**MATERIAL FOR THIS TASK**
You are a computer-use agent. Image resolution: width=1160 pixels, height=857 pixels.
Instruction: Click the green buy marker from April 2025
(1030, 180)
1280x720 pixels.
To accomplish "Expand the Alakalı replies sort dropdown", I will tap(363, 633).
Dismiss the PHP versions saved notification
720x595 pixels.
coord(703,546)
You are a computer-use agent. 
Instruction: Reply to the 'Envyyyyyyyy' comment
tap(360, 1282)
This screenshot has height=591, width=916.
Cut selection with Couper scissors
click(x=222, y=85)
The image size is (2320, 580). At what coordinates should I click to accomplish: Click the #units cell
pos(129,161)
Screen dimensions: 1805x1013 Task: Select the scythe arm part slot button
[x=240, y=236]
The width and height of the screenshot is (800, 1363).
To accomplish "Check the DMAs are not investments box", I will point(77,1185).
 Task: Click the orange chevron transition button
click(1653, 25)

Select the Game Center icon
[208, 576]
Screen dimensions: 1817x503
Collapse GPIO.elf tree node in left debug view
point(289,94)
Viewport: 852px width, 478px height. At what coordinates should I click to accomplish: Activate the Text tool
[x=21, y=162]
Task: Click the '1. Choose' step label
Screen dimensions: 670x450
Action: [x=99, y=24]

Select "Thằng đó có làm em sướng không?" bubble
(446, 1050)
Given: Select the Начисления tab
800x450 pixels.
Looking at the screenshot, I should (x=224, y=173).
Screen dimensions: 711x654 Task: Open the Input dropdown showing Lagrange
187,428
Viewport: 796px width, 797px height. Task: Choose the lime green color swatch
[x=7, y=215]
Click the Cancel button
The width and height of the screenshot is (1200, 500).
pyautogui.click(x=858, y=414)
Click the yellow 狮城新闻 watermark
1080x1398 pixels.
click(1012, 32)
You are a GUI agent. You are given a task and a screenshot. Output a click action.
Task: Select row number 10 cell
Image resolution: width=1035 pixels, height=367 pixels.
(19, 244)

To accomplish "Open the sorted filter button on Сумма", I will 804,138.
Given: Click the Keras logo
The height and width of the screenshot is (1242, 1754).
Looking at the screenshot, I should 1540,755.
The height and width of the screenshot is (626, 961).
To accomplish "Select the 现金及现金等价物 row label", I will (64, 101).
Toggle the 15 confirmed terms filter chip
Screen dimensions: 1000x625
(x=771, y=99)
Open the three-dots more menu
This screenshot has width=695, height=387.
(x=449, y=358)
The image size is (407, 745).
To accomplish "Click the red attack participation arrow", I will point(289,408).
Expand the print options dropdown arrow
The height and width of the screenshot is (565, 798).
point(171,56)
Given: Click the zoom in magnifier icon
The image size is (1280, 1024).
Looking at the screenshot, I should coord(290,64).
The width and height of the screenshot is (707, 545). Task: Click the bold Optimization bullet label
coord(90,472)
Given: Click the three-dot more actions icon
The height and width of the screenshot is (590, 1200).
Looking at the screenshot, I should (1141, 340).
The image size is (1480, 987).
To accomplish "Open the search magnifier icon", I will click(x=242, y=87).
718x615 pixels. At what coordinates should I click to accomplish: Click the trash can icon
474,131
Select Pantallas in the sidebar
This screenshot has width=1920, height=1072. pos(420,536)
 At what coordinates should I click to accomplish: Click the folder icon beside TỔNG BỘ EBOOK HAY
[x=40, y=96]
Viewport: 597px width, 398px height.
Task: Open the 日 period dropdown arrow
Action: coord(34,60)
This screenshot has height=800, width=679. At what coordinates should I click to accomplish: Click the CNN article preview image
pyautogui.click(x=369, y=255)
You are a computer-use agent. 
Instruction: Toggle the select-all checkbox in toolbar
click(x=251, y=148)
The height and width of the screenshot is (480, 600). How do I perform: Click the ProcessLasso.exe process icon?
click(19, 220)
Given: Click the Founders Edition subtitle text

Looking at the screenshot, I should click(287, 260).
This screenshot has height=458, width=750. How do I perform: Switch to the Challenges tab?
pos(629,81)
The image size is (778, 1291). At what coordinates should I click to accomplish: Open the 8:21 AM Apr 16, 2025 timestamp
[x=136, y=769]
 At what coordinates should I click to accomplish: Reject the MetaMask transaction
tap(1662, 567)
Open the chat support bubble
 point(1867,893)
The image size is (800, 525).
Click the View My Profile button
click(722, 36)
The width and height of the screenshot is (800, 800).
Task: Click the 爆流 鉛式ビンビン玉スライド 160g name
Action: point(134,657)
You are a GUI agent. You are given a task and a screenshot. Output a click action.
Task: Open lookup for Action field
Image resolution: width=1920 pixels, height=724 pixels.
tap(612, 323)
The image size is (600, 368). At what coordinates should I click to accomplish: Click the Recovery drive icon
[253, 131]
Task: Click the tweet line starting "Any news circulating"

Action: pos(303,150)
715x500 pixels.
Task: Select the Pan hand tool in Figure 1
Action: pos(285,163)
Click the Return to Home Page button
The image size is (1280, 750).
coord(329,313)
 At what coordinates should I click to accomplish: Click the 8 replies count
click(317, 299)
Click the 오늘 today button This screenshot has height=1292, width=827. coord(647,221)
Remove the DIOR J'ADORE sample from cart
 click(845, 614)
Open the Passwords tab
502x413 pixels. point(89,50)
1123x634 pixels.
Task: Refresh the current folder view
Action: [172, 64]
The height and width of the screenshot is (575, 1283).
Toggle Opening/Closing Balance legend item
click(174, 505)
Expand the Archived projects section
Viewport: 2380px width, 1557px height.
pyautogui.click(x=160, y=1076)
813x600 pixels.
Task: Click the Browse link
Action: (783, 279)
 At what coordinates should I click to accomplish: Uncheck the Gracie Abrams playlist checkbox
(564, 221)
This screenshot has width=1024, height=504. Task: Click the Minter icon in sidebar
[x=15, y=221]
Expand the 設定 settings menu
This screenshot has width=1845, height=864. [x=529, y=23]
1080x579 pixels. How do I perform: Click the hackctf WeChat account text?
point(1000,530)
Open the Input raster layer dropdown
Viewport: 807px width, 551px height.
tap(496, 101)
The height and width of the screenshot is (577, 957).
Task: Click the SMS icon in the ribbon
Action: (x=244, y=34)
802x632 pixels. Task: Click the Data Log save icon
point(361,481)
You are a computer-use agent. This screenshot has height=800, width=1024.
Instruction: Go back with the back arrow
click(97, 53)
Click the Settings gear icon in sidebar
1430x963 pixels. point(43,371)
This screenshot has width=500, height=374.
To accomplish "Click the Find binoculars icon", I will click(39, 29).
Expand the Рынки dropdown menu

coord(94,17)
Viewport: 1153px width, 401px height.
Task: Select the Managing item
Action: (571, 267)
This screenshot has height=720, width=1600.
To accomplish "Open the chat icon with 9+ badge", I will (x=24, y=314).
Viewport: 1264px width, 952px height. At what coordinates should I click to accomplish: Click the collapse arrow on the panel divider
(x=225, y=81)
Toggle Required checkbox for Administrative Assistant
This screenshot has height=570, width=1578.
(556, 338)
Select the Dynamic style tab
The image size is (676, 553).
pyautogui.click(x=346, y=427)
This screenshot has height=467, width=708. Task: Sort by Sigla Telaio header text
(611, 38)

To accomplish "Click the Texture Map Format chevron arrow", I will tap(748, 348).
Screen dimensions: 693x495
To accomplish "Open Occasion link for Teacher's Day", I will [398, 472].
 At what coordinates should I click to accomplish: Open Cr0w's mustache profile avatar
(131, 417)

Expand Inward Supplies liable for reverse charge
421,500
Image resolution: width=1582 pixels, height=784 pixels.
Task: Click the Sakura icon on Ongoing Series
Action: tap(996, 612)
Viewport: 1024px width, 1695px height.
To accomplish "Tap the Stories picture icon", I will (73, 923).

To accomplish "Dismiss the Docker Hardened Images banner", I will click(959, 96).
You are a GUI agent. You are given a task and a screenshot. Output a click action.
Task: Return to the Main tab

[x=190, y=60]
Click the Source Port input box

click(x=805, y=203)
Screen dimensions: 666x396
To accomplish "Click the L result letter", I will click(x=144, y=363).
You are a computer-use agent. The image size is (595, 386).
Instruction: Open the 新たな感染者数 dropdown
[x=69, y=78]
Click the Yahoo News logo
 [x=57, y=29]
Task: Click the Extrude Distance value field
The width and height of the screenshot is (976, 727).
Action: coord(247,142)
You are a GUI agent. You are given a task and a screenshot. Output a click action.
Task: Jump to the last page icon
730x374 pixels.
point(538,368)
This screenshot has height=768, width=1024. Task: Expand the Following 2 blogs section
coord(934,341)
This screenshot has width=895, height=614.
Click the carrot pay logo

**GOAL OF THE EXERCISE**
Above are the records. Copy every line in them holding "field".

**YOUR SOLUTION**
Task: Open lookup for Action field
Task: Click the Extrude Distance value field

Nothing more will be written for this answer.